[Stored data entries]

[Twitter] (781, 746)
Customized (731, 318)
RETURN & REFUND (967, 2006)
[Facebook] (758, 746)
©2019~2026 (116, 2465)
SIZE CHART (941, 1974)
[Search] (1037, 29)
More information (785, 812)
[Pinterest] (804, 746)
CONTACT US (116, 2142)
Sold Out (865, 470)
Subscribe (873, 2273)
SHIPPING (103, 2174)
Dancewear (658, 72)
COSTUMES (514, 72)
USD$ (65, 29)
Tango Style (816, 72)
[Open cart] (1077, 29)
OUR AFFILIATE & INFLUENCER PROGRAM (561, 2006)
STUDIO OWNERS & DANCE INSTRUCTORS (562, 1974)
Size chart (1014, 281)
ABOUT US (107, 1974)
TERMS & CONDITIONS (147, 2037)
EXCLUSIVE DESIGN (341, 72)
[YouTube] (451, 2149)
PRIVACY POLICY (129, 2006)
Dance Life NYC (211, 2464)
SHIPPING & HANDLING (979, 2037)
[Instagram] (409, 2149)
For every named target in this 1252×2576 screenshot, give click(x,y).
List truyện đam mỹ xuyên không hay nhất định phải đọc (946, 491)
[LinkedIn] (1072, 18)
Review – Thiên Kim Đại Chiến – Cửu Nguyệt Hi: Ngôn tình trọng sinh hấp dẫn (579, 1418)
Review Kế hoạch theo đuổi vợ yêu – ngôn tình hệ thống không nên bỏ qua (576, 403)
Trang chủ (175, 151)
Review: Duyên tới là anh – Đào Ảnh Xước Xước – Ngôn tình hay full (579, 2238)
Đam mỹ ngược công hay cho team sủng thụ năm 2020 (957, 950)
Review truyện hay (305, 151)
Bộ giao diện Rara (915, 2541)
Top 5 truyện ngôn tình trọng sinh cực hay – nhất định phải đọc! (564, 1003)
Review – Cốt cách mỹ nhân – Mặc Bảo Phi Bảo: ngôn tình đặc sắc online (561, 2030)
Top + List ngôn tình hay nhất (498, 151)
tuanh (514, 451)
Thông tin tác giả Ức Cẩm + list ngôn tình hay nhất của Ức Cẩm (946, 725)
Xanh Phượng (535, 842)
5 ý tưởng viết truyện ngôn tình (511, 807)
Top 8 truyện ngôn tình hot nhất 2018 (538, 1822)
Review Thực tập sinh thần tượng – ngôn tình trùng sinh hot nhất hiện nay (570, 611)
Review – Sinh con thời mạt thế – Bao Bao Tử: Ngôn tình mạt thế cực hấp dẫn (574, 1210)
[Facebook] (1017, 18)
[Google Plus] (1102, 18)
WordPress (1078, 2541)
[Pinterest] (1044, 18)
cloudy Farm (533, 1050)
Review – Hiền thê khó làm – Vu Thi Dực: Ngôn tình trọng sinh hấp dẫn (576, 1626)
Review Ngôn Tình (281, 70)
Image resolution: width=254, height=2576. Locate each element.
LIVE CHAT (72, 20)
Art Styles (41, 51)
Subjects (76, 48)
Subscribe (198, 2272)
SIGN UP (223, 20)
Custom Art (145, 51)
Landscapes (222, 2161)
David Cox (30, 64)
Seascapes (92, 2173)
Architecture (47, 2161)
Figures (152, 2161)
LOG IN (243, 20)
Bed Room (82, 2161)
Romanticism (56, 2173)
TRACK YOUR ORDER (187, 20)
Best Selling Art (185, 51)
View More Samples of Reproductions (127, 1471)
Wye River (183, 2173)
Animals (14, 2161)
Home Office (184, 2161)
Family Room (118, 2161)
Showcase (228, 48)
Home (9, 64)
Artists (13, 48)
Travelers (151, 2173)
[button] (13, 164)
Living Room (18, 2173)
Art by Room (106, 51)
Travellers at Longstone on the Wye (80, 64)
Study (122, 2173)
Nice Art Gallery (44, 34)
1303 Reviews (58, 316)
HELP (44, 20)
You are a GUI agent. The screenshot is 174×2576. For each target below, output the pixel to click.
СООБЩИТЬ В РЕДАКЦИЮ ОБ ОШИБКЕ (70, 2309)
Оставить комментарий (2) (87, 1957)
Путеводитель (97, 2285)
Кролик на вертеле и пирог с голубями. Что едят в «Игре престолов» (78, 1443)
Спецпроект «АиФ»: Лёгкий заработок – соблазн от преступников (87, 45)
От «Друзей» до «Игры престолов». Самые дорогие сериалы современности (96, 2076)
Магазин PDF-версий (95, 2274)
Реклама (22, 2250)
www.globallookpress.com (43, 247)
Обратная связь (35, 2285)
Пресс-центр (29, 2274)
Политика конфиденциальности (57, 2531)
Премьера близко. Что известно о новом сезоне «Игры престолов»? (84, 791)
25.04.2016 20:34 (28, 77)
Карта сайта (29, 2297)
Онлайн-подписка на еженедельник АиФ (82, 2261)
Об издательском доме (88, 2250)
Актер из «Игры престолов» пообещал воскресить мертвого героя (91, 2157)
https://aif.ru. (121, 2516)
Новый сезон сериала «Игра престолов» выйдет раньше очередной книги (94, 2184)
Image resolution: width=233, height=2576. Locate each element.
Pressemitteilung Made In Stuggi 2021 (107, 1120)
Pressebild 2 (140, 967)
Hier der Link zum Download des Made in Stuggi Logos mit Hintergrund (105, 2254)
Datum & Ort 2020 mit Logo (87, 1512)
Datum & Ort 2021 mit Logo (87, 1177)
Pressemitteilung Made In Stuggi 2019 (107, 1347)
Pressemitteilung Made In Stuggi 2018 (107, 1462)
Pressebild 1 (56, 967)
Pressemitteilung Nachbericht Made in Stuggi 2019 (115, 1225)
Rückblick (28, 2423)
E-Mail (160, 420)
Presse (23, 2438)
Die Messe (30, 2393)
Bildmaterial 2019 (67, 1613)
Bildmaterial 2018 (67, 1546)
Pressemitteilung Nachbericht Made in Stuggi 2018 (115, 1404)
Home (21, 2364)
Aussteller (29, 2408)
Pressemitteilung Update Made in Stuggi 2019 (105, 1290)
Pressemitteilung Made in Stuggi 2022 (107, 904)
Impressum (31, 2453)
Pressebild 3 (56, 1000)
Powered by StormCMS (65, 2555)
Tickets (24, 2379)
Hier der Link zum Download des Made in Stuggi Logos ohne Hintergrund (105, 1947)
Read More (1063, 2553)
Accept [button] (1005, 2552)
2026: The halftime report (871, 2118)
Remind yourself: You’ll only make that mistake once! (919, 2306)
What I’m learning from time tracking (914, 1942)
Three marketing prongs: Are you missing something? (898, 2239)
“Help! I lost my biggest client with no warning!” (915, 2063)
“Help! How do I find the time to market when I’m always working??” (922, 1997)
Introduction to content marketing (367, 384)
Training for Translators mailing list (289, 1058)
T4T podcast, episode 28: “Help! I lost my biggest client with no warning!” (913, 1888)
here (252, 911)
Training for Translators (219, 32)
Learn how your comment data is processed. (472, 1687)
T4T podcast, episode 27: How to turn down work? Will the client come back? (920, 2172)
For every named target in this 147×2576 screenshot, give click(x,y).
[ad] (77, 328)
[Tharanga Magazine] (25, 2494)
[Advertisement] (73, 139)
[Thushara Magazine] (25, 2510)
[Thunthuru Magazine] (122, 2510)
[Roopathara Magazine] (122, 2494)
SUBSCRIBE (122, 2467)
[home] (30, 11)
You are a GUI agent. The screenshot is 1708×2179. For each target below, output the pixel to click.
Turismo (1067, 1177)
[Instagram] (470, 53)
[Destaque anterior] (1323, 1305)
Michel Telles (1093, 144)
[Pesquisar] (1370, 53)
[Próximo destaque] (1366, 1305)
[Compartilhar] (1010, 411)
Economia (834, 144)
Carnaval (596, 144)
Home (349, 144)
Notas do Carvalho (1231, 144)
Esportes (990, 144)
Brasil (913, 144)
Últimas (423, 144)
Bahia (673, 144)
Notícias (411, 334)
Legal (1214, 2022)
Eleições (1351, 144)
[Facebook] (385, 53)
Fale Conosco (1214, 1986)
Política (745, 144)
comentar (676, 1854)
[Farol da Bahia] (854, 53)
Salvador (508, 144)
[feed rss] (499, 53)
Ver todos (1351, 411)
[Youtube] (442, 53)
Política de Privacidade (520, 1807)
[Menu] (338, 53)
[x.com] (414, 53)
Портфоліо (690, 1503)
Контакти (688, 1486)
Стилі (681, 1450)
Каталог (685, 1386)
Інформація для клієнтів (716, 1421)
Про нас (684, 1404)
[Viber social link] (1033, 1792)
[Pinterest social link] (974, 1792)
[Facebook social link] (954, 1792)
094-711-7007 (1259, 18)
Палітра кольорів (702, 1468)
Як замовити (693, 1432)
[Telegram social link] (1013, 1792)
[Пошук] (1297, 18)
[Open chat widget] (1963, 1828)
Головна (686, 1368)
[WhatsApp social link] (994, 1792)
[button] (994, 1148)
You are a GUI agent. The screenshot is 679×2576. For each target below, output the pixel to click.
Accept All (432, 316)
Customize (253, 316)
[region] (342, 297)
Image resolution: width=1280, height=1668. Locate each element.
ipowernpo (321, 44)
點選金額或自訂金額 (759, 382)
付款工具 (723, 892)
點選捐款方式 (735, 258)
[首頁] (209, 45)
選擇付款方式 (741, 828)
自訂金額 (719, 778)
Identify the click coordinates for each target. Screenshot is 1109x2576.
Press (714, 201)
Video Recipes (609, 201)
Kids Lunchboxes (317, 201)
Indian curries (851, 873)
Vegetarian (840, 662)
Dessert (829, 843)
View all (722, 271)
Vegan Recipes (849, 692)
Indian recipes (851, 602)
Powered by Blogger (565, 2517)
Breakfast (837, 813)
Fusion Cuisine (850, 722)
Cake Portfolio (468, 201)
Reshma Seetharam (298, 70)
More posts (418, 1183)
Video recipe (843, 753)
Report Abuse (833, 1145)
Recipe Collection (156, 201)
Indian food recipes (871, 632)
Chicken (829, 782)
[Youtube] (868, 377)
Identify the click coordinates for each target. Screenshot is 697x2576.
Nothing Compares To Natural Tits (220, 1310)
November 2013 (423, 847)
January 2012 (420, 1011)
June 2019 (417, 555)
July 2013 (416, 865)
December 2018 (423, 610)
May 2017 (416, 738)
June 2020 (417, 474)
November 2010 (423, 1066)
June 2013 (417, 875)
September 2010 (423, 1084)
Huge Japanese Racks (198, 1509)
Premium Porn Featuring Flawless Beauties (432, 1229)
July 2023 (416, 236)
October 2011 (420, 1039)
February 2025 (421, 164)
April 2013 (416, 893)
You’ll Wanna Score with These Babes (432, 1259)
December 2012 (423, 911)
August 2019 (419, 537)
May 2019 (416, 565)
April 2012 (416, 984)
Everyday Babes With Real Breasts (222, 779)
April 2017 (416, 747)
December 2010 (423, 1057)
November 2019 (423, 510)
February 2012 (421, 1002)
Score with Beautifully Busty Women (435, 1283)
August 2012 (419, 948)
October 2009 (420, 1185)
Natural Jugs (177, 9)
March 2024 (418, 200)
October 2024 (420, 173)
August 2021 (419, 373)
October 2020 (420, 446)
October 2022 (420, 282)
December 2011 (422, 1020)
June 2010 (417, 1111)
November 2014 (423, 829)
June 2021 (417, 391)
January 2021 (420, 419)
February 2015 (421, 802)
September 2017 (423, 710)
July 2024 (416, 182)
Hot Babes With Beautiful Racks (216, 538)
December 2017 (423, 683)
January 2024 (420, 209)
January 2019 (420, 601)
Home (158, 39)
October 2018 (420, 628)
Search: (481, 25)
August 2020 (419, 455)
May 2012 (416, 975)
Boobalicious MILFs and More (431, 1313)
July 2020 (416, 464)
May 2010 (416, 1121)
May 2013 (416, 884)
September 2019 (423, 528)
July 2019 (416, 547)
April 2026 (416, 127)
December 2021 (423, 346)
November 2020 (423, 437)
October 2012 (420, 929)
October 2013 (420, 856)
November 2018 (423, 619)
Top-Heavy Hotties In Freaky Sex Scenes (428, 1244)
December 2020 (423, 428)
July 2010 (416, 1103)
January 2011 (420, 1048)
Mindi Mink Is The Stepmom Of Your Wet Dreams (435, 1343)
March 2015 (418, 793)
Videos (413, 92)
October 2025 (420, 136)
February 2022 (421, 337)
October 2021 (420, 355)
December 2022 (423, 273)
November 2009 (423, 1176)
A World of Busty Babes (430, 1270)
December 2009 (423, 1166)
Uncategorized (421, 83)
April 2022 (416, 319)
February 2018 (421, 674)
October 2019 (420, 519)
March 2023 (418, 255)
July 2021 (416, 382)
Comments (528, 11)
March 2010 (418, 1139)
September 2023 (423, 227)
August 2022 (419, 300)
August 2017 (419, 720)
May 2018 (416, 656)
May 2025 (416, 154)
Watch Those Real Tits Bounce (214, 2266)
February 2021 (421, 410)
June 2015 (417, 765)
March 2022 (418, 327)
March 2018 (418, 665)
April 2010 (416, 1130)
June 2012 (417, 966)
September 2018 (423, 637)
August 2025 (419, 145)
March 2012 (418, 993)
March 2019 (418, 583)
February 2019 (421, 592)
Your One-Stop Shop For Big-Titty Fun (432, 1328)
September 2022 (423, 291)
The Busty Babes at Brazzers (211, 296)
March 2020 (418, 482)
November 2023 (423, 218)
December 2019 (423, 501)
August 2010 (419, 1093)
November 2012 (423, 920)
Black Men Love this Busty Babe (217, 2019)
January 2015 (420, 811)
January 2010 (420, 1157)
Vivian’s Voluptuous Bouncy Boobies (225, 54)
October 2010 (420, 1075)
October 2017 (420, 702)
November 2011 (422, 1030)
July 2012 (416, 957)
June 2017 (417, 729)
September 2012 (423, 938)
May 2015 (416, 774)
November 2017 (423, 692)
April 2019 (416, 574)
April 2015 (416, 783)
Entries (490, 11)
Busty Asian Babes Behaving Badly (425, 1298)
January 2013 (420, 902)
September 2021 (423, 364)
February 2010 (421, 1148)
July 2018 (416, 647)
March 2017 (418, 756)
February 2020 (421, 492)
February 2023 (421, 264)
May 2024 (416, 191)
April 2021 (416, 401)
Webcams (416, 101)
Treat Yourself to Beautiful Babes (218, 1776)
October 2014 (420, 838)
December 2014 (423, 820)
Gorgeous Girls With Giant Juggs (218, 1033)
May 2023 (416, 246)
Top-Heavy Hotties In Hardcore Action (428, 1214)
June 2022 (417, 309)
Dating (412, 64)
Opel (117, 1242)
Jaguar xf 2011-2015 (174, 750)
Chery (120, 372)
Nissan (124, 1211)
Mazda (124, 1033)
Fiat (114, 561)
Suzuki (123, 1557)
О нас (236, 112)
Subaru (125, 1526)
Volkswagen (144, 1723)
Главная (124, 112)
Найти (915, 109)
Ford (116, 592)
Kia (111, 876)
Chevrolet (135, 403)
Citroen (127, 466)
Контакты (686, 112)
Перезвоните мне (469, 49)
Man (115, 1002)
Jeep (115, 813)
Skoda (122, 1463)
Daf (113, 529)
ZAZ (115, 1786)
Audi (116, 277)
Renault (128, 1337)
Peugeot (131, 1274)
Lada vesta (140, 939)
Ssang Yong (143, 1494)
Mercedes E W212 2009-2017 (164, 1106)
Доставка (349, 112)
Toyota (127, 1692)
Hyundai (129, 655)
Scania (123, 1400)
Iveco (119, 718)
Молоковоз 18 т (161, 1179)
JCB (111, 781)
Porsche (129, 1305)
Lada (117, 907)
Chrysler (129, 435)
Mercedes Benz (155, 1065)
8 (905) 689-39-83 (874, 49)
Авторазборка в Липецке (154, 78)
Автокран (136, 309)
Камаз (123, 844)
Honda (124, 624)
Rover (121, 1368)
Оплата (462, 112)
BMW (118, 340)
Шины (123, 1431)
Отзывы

__Exercise aim__. Only the lines from the first line of the records through the line with "Review – Sinh" should be reproduced, exactly and with nothing added.

__Solution to this exercise__.
[Twitter] (781, 746)
Customized (731, 318)
RETURN & REFUND (967, 2006)
[Facebook] (758, 746)
©2019~2026 (116, 2465)
SIZE CHART (941, 1974)
[Search] (1037, 29)
More information (785, 812)
[Pinterest] (804, 746)
CONTACT US (116, 2142)
Sold Out (865, 470)
Subscribe (873, 2273)
SHIPPING (103, 2174)
Dancewear (658, 72)
COSTUMES (514, 72)
USD$ (65, 29)
Tango Style (816, 72)
[Open cart] (1077, 29)
OUR AFFILIATE & INFLUENCER PROGRAM (561, 2006)
STUDIO OWNERS & DANCE INSTRUCTORS (562, 1974)
Size chart (1014, 281)
ABOUT US (107, 1974)
TERMS & CONDITIONS (147, 2037)
EXCLUSIVE DESIGN (341, 72)
[YouTube] (451, 2149)
PRIVACY POLICY (129, 2006)
Dance Life NYC (211, 2464)
SHIPPING & HANDLING (979, 2037)
[Instagram] (409, 2149)
For every named target in this 1252×2576 screenshot, give click(x,y).
List truyện đam mỹ xuyên không hay nhất định phải đọc (946, 491)
[LinkedIn] (1072, 18)
Review – Thiên Kim Đại Chiến – Cửu Nguyệt Hi: Ngôn tình trọng sinh hấp dẫn (579, 1418)
Review Kế hoạch theo đuổi vợ yêu – ngôn tình hệ thống không nên bỏ qua (576, 403)
Trang chủ (175, 151)
Review: Duyên tới là anh – Đào Ảnh Xước Xước – Ngôn tình hay full (579, 2238)
Đam mỹ ngược công hay cho team sủng thụ năm 2020 (957, 950)
Review truyện hay (305, 151)
Bộ giao diện Rara (915, 2541)
Top 5 truyện ngôn tình trọng sinh cực hay – nhất định phải đọc! (564, 1003)
Review – Cốt cách mỹ nhân – Mặc Bảo Phi Bảo: ngôn tình đặc sắc online (561, 2030)
Top + List ngôn tình hay nhất (498, 151)
tuanh (514, 451)
Thông tin tác giả Ức Cẩm + list ngôn tình hay nhất của Ức Cẩm (946, 725)
Xanh Phượng (535, 842)
5 ý tưởng viết truyện ngôn tình (511, 807)
Top 8 truyện ngôn tình hot nhất 2018 (538, 1822)
Review Thực tập sinh thần tượng – ngôn tình trùng sinh hot nhất hiện nay (570, 611)
Review – Sinh con thời mạt thế – Bao Bao Tử: Ngôn tình mạt thế cực hấp dẫn (574, 1210)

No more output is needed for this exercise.